Freeman’s response to these allegations has become all too typical of others accused and/or called out for the above behaviors:

“Anyone who knows me or has worked with me knows I am not someone who would intentionally offend or knowingly make anyone feel uneasy. I apologize to anyone who felt uncomfortable or disrespected — that was never my intent.”

Freeman clearly either has not attended workplace harassment prevention training, or he was not paying attention when the universally-accepted concept of intent vs. impact was explained:

An individual does not have to intend to harass another person; it is the impact on the other person that matters.

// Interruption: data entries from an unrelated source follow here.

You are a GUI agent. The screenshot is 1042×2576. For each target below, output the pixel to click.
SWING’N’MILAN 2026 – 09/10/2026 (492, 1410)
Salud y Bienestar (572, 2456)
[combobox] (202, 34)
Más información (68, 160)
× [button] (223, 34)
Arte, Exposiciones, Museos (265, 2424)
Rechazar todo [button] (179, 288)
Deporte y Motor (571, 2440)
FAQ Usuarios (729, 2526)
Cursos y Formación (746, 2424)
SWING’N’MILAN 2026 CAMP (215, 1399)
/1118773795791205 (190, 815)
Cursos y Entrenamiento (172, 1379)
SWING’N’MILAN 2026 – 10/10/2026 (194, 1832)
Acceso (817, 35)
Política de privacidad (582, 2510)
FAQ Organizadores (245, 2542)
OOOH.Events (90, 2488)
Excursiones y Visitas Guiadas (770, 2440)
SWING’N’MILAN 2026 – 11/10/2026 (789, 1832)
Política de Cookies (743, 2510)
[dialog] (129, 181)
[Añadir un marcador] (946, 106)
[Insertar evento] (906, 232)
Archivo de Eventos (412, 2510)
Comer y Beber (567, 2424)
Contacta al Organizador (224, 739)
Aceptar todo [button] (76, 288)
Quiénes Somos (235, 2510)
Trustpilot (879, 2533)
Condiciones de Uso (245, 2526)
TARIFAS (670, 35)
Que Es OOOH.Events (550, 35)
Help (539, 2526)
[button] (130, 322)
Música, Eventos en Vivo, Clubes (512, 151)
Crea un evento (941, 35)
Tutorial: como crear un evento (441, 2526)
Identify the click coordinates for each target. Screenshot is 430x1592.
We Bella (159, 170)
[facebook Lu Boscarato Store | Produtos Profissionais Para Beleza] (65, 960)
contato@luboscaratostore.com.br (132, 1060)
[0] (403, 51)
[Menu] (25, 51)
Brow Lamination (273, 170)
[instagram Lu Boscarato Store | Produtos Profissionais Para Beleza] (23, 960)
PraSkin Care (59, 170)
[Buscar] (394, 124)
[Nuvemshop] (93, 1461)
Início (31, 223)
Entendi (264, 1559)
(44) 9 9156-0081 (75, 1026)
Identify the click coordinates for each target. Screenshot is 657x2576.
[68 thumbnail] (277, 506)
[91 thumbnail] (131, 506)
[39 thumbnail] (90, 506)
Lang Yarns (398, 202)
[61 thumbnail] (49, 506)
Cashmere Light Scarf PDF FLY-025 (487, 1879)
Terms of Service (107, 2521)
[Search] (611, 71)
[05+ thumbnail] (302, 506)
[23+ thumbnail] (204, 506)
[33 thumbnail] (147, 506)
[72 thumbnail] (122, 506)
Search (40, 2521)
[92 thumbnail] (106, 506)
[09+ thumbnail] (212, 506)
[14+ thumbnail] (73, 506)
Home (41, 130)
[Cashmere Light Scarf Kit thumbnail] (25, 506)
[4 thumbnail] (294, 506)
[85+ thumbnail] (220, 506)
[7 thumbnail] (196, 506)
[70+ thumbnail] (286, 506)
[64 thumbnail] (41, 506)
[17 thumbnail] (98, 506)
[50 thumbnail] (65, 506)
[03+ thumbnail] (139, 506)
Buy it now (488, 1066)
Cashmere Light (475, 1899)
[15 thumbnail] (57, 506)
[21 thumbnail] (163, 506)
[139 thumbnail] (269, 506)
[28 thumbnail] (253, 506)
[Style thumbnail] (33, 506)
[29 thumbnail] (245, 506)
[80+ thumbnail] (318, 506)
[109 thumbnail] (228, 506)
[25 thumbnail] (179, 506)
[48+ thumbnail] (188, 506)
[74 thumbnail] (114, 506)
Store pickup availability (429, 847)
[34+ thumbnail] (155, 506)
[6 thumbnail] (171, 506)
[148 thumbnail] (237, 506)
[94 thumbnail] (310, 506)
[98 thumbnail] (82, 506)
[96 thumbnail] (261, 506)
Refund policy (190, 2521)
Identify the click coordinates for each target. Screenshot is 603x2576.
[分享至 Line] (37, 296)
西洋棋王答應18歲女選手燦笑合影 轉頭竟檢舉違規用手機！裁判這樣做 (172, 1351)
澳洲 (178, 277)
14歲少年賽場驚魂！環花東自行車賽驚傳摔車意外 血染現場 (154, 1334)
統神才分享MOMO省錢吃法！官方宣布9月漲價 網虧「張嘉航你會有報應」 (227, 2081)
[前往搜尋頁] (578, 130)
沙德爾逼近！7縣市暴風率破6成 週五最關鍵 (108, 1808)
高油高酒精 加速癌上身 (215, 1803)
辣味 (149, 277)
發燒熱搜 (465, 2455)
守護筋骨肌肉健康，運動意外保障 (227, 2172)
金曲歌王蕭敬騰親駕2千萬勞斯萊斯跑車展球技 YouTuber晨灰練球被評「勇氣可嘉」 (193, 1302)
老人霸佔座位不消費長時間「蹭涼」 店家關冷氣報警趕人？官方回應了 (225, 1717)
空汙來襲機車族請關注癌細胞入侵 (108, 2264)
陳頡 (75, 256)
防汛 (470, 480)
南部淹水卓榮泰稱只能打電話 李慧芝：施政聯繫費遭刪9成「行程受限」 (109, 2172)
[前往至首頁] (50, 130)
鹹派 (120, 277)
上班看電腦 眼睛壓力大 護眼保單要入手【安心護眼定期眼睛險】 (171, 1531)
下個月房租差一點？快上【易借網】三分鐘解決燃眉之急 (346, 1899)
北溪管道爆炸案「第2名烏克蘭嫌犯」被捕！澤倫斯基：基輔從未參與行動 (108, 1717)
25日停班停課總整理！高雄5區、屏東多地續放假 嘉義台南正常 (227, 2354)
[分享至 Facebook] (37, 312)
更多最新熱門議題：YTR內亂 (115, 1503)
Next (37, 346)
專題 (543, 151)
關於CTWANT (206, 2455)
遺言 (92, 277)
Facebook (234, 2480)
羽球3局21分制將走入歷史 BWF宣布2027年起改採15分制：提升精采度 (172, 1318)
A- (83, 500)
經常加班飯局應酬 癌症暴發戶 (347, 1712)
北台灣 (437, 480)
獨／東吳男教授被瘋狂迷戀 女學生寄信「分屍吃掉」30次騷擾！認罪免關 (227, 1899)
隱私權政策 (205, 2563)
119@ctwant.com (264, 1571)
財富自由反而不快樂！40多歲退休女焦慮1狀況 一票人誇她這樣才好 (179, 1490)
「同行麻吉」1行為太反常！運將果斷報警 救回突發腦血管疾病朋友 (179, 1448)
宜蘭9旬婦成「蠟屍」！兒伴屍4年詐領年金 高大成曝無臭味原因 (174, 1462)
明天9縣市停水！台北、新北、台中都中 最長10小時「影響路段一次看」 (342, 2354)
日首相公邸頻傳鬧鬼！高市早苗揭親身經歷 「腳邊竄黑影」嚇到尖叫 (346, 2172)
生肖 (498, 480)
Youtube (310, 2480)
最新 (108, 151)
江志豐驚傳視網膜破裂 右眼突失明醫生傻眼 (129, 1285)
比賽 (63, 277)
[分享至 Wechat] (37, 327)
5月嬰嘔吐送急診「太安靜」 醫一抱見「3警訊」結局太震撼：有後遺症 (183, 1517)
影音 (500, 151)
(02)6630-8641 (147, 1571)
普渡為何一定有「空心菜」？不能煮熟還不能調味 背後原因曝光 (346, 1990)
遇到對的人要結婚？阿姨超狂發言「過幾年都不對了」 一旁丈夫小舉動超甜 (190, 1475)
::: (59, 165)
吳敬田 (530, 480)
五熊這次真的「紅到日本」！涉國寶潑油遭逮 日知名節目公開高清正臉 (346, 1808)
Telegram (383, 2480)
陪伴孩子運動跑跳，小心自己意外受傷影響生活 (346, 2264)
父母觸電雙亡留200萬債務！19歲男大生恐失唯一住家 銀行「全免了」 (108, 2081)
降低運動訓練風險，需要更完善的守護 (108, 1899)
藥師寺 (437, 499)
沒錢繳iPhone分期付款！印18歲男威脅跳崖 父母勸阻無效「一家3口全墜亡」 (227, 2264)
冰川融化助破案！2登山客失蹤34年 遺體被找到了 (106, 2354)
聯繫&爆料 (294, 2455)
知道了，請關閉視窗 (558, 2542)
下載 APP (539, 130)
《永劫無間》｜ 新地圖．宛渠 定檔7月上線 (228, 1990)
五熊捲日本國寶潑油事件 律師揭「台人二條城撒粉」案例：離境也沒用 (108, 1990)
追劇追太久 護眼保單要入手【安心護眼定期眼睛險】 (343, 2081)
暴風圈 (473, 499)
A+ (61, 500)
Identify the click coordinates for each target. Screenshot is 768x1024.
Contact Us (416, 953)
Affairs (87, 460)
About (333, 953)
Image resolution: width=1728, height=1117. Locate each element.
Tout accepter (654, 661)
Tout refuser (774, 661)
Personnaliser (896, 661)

As I’ve described in earlier posts, in ensuring harassment intervention and prevention in the workplace, the very clear guidance is that all we can take action on is the impact on the person harmed by the often-uncomfortable impact of that (or what you think is a) compliment – the intention is frankly irrelevant. It is the responsibility of all of us to clearly understand where the compliance (and workplace etiquette) boundaries are, and how to avoid them – and help our coworkers to do the same.

Simply put:  we humans are not psychic – we can not definitively discern and concretely establish intent. All we can do is address what we observe with the commonly accepted human senses – the impact on the person harmed by the action.

Hanging your hat on intention attempts to dodge your responsibility for your workplace conduct. Accepting accountability for the impact of your conduct is the first step to stopping and preventing harassment in the workplace.

Do you and your employees clearly understand what harassing behaviors and conduct are; as well the intent vs. the impact of their conduct, in business and at work?